───── QUOTED TEXT ─────
Time of Fear

The program starts out with the attack on Pearl Harbor.

The evacuation.

They film says 'They were confined in concentration camps.'

A group is being sent to Arkansas to the camps at Rohwer and Jerome.

Southeast Arkansas at the time was extremely poverty stricken, and had frequent floods from the Mississippi River.

Jerome and Rohwer were sharpely divided by race. One black guy says that, if a black guy was walking and two whites approached, he would move to the side of the sidewalk so they could pass unhindered.

It continues to talk about how poor the area was.

To show the U.S. was making a direct reply to the attack, they began arresting Japanese American people, doing so on camera to get maximum propaganda value out of it.

The FBI took them away (without charges or trials of any kind, of course.) 'More than 1200 men were detained without charges.'

A major writer on the topic.
─────
LIST OF TASKS:
1. For the notes on Time of Fear, decide whether each statement agrees with them: (a) the program opens with the attack on Pearl Harbor; (b) the group was sent to camps in Mississippi; (c) more than 1200 men were detained after being charged. Answer yes or no for each, quoting the deciding words of the notes.
2. Resume the notes on Time of Fear after their final line, "A major writer on the topic."
The listing after the notes on Time of Fear is separate material.
───── RAW DATA ─────
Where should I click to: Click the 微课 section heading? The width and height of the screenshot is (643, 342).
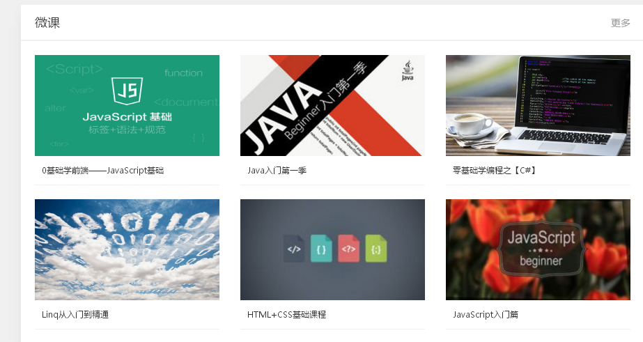pyautogui.click(x=47, y=23)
─────
WRITTEN ANSWERS:
1.
(a) Yes: "The program starts out with the attack on Pearl Harbor."
(b) No: "A group is being sent to Arkansas to the camps at Rohwer and Jerome."
(c) No: "'More than 1200 men were detained without charges.'"

2.
The police searched for cameras, radios, anything they considered proof of collaboration with Japan.

A lot of the Japanese burned all evidence of their personal history including pictures. The historical loss I am sure was considerable.

The film then talks about the early immigration of the Japanese.

As farmers, 'They produced miracles on land that no one else wanted.'

When they had made some money, they sent for brides from Japan (picture brides.)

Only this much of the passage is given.